== Segment start ==

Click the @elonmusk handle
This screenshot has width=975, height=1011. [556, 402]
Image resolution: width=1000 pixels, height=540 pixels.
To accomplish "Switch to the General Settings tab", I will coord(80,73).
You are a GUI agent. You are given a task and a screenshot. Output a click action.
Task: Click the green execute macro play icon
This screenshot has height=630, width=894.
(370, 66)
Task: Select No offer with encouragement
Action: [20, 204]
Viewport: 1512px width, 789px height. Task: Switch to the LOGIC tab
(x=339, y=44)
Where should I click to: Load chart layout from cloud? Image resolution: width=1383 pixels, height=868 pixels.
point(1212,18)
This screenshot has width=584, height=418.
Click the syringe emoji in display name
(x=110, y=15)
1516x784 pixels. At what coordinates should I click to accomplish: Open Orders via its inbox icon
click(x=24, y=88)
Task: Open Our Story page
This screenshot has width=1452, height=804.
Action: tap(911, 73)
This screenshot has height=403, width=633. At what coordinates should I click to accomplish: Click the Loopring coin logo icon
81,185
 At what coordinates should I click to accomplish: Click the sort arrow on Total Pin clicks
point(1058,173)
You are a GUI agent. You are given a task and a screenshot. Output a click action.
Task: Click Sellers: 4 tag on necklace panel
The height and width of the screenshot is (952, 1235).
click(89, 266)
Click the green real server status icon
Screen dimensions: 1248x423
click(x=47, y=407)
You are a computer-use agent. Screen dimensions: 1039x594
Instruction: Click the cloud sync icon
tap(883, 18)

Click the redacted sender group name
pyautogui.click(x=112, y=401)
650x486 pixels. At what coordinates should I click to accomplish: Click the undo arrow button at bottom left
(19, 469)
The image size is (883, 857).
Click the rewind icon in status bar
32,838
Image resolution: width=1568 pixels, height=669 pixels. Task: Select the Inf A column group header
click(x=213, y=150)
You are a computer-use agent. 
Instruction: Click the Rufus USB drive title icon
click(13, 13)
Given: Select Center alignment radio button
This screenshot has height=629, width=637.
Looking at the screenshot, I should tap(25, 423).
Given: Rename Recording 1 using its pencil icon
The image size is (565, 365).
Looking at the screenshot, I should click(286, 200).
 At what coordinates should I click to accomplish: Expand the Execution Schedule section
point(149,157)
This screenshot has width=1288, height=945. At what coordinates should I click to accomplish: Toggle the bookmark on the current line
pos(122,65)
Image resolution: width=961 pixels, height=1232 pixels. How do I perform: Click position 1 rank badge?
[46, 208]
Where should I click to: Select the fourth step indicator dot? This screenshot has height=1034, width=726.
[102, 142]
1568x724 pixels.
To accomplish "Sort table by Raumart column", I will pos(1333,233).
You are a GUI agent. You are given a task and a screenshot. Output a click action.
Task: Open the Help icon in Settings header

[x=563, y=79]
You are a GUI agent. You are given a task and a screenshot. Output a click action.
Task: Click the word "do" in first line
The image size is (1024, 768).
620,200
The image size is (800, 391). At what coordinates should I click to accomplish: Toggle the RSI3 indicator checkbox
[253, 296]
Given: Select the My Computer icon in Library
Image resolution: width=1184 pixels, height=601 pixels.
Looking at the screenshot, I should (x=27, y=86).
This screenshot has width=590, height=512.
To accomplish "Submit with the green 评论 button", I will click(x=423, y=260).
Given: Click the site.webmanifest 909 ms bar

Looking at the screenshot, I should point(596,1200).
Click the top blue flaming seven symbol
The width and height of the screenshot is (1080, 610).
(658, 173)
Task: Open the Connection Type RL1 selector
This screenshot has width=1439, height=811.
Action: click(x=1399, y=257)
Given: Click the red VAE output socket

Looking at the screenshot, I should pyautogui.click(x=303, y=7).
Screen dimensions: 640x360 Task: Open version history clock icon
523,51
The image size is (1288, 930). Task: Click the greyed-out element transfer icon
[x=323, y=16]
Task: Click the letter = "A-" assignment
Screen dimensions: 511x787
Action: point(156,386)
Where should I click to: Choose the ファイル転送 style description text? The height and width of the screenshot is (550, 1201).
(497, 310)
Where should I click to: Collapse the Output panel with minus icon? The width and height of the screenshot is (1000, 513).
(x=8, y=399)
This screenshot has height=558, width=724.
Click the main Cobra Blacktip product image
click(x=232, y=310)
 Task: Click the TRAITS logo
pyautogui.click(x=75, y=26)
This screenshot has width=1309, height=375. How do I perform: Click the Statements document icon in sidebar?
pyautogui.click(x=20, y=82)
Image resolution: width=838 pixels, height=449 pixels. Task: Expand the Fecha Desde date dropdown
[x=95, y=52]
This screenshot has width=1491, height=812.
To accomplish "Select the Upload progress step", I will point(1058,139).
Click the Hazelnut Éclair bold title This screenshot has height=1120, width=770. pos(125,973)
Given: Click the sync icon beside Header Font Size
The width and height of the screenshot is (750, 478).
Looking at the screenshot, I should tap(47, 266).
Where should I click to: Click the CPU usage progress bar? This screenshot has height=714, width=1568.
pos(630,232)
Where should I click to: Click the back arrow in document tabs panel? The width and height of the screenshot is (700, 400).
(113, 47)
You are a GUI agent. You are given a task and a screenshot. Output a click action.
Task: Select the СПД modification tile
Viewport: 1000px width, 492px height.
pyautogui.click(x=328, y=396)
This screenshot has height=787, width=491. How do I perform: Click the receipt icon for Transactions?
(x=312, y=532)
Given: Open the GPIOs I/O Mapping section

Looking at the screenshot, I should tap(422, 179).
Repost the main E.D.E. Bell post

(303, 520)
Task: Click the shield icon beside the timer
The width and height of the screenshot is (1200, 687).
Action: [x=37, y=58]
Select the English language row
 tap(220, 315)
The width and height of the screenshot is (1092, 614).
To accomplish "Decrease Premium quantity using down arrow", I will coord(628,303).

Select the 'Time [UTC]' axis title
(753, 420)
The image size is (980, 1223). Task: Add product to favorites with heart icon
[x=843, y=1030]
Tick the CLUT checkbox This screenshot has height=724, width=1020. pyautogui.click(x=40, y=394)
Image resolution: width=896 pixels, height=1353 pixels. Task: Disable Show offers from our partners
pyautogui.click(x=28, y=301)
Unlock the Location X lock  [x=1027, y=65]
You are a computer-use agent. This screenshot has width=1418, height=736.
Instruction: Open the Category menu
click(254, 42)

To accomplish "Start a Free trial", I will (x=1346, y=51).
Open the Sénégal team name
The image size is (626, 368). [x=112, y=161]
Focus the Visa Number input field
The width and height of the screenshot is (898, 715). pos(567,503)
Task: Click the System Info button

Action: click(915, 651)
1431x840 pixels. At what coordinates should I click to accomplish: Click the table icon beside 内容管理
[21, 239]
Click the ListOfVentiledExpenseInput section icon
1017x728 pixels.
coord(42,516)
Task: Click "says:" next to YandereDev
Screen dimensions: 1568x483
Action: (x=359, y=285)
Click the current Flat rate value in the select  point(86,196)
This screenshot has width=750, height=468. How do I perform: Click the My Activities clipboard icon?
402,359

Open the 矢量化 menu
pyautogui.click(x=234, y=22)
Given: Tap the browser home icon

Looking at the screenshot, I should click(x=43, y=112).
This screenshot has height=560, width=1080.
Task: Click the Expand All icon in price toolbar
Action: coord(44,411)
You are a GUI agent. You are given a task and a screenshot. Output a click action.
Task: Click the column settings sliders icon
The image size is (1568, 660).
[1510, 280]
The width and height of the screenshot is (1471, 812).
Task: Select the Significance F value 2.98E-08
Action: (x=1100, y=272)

== Segment end ==

# [Work instruction]
A full, exact copy of the entries is the required answer.

# [The completed task]
Click the @elonmusk handle
This screenshot has width=975, height=1011. [556, 402]
Image resolution: width=1000 pixels, height=540 pixels.
To accomplish "Switch to the General Settings tab", I will coord(80,73).
You are a GUI agent. You are given a task and a screenshot. Output a click action.
Task: Click the green execute macro play icon
This screenshot has height=630, width=894.
(370, 66)
Task: Select No offer with encouragement
Action: [20, 204]
Viewport: 1512px width, 789px height. Task: Switch to the LOGIC tab
(x=339, y=44)
Where should I click to: Load chart layout from cloud? Image resolution: width=1383 pixels, height=868 pixels.
point(1212,18)
This screenshot has width=584, height=418.
Click the syringe emoji in display name
(x=110, y=15)
1516x784 pixels. At what coordinates should I click to accomplish: Open Orders via its inbox icon
click(x=24, y=88)
Task: Open Our Story page
This screenshot has width=1452, height=804.
Action: tap(911, 73)
This screenshot has height=403, width=633. At what coordinates should I click to accomplish: Click the Loopring coin logo icon
81,185
 At what coordinates should I click to accomplish: Click the sort arrow on Total Pin clicks
point(1058,173)
You are a GUI agent. You are given a task and a screenshot. Output a click action.
Task: Click Sellers: 4 tag on necklace panel
The height and width of the screenshot is (952, 1235).
click(89, 266)
Click the green real server status icon
Screen dimensions: 1248x423
click(x=47, y=407)
You are a computer-use agent. Screen dimensions: 1039x594
Instruction: Click the cloud sync icon
tap(883, 18)

Click the redacted sender group name
pyautogui.click(x=112, y=401)
650x486 pixels. At what coordinates should I click to accomplish: Click the undo arrow button at bottom left
(19, 469)
The image size is (883, 857).
Click the rewind icon in status bar
32,838
Image resolution: width=1568 pixels, height=669 pixels. Task: Select the Inf A column group header
click(x=213, y=150)
You are a computer-use agent. 
Instruction: Click the Rufus USB drive title icon
click(13, 13)
Given: Select Center alignment radio button
This screenshot has height=629, width=637.
Looking at the screenshot, I should tap(25, 423).
Given: Rename Recording 1 using its pencil icon
The image size is (565, 365).
Looking at the screenshot, I should click(286, 200).
 At what coordinates should I click to accomplish: Expand the Execution Schedule section
point(149,157)
This screenshot has width=1288, height=945. At what coordinates should I click to accomplish: Toggle the bookmark on the current line
pos(122,65)
Image resolution: width=961 pixels, height=1232 pixels. How do I perform: Click position 1 rank badge?
[46, 208]
Where should I click to: Select the fourth step indicator dot? This screenshot has height=1034, width=726.
[102, 142]
1568x724 pixels.
To accomplish "Sort table by Raumart column", I will pos(1333,233).
You are a GUI agent. You are given a task and a screenshot. Output a click action.
Task: Open the Help icon in Settings header

[x=563, y=79]
You are a GUI agent. You are given a task and a screenshot. Output a click action.
Task: Click the word "do" in first line
The image size is (1024, 768).
620,200
The image size is (800, 391). At what coordinates should I click to accomplish: Toggle the RSI3 indicator checkbox
[253, 296]
Given: Select the My Computer icon in Library
Image resolution: width=1184 pixels, height=601 pixels.
Looking at the screenshot, I should (x=27, y=86).
This screenshot has width=590, height=512.
To accomplish "Submit with the green 评论 button", I will click(x=423, y=260).
Given: Click the site.webmanifest 909 ms bar

Looking at the screenshot, I should point(596,1200).
Click the top blue flaming seven symbol
The width and height of the screenshot is (1080, 610).
(658, 173)
Task: Open the Connection Type RL1 selector
This screenshot has width=1439, height=811.
Action: click(x=1399, y=257)
Given: Click the red VAE output socket

Looking at the screenshot, I should pyautogui.click(x=303, y=7).
Screen dimensions: 640x360 Task: Open version history clock icon
523,51
The image size is (1288, 930). Task: Click the greyed-out element transfer icon
[x=323, y=16]
Task: Click the letter = "A-" assignment
Screen dimensions: 511x787
Action: point(156,386)
Where should I click to: Choose the ファイル転送 style description text? The height and width of the screenshot is (550, 1201).
(497, 310)
Where should I click to: Collapse the Output panel with minus icon? The width and height of the screenshot is (1000, 513).
(x=8, y=399)
This screenshot has height=558, width=724.
Click the main Cobra Blacktip product image
click(x=232, y=310)
 Task: Click the TRAITS logo
pyautogui.click(x=75, y=26)
This screenshot has width=1309, height=375. How do I perform: Click the Statements document icon in sidebar?
pyautogui.click(x=20, y=82)
Image resolution: width=838 pixels, height=449 pixels. Task: Expand the Fecha Desde date dropdown
[x=95, y=52]
This screenshot has width=1491, height=812.
To accomplish "Select the Upload progress step", I will point(1058,139).
Click the Hazelnut Éclair bold title This screenshot has height=1120, width=770. pos(125,973)
Given: Click the sync icon beside Header Font Size
The width and height of the screenshot is (750, 478).
Looking at the screenshot, I should tap(47, 266).
Where should I click to: Click the CPU usage progress bar? This screenshot has height=714, width=1568.
pos(630,232)
Where should I click to: Click the back arrow in document tabs panel? The width and height of the screenshot is (700, 400).
(113, 47)
You are a GUI agent. You are given a task and a screenshot. Output a click action.
Task: Select the СПД modification tile
Viewport: 1000px width, 492px height.
pyautogui.click(x=328, y=396)
This screenshot has height=787, width=491. How do I perform: Click the receipt icon for Transactions?
(x=312, y=532)
Given: Open the GPIOs I/O Mapping section

Looking at the screenshot, I should tap(422, 179).
Repost the main E.D.E. Bell post

(303, 520)
Task: Click the shield icon beside the timer
The width and height of the screenshot is (1200, 687).
Action: [x=37, y=58]
Select the English language row
 tap(220, 315)
The width and height of the screenshot is (1092, 614).
To accomplish "Decrease Premium quantity using down arrow", I will coord(628,303).

Select the 'Time [UTC]' axis title
(753, 420)
The image size is (980, 1223). Task: Add product to favorites with heart icon
[x=843, y=1030]
Tick the CLUT checkbox This screenshot has height=724, width=1020. pyautogui.click(x=40, y=394)
Image resolution: width=896 pixels, height=1353 pixels. Task: Disable Show offers from our partners
pyautogui.click(x=28, y=301)
Unlock the Location X lock  [x=1027, y=65]
You are a computer-use agent. This screenshot has width=1418, height=736.
Instruction: Open the Category menu
click(254, 42)

To accomplish "Start a Free trial", I will (x=1346, y=51).
Open the Sénégal team name
The image size is (626, 368). [x=112, y=161]
Focus the Visa Number input field
The width and height of the screenshot is (898, 715). pos(567,503)
Task: Click the System Info button

Action: click(915, 651)
1431x840 pixels. At what coordinates should I click to accomplish: Click the table icon beside 内容管理
[21, 239]
Click the ListOfVentiledExpenseInput section icon
1017x728 pixels.
coord(42,516)
Task: Click "says:" next to YandereDev
Screen dimensions: 1568x483
Action: (x=359, y=285)
Click the current Flat rate value in the select  point(86,196)
This screenshot has width=750, height=468. How do I perform: Click the My Activities clipboard icon?
402,359

Open the 矢量化 menu
pyautogui.click(x=234, y=22)
Given: Tap the browser home icon

Looking at the screenshot, I should click(x=43, y=112).
This screenshot has height=560, width=1080.
Task: Click the Expand All icon in price toolbar
Action: coord(44,411)
You are a GUI agent. You are given a task and a screenshot. Output a click action.
Task: Click the column settings sliders icon
The image size is (1568, 660).
[1510, 280]
The width and height of the screenshot is (1471, 812).
Task: Select the Significance F value 2.98E-08
Action: (x=1100, y=272)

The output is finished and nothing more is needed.